Did someone steal your forklift?
astar wrote on 3/1/2016, 12:44 PM
You could try FFmpeg and see if that will convert the file to an .mp4 format. From the folder the file is in, you can try FFPLAY and the file name to see if ffmpeg will play it back correctly. From there, re encode the file with the option "-g 1" this will produce an all intra frame version of the file. Also make sure to add a "-r 30000/1001 or 30 or 24" depending on the frame rate. 30000/1001 is 29.97. Using the latest version of FFmpeg, your statement would look something like.

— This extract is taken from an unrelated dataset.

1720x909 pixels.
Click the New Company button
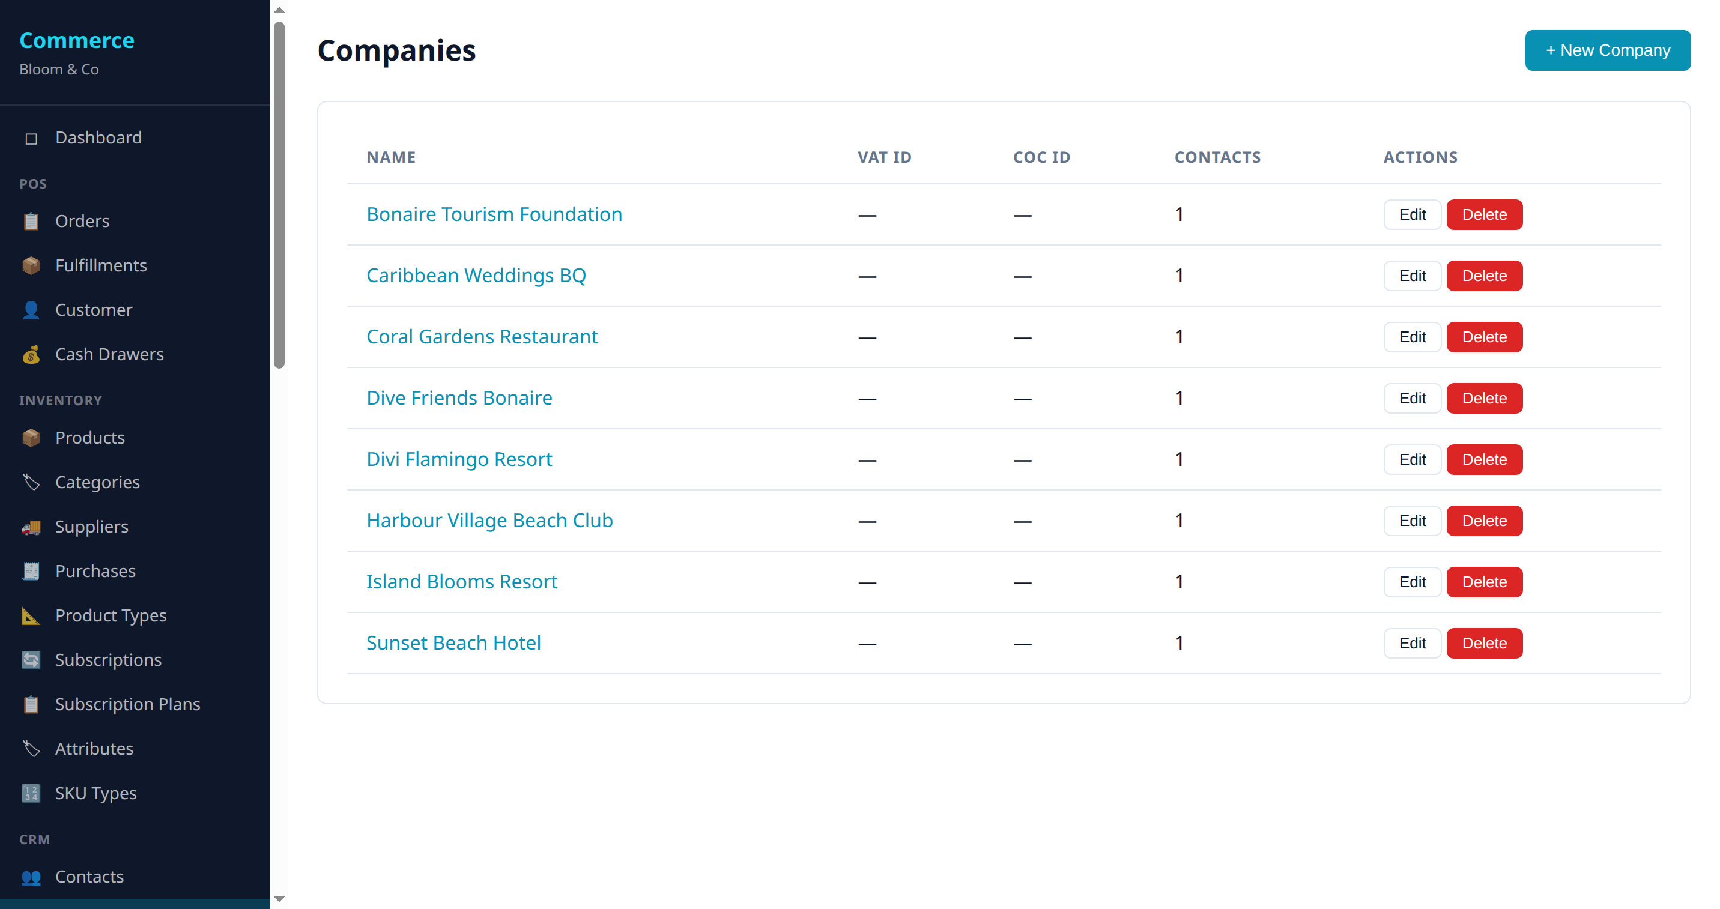[1607, 50]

ffmpeg -i "filename" -c:v h264 -preset medium -x264opts colorprim=bt709:transfer=bt709:colormatrix=bt709:fullrange=off -r 30000/1001 -g 1 -pix_fmt yuv420p -b:v "choose a bit rate"k -sar 1:1 -sws_flags lanczos -an -filter:v scale="1280:720 or 1080 depending on frame size" -c:a aac -ac 2 -ab 128k "output file name".mp4

Sound track is sort of important with AVI (Audio Visual Interleave,) so make sure the sound is coming with to the new file. I have seen strange issues with AVI when just striping the video out.

I see the a solution was found, posting for others info searching the same issue.
PixelStuff wrote on 3/3/2016, 11:26 PM
"Did someone steal your forklift?"

No. That was just an innocuous test clip.

And FYI this came from a VMS called DW Spectrum / Nx Witness. So if anyone else gets clips from one of these systems, now you know how to get them into Vegas.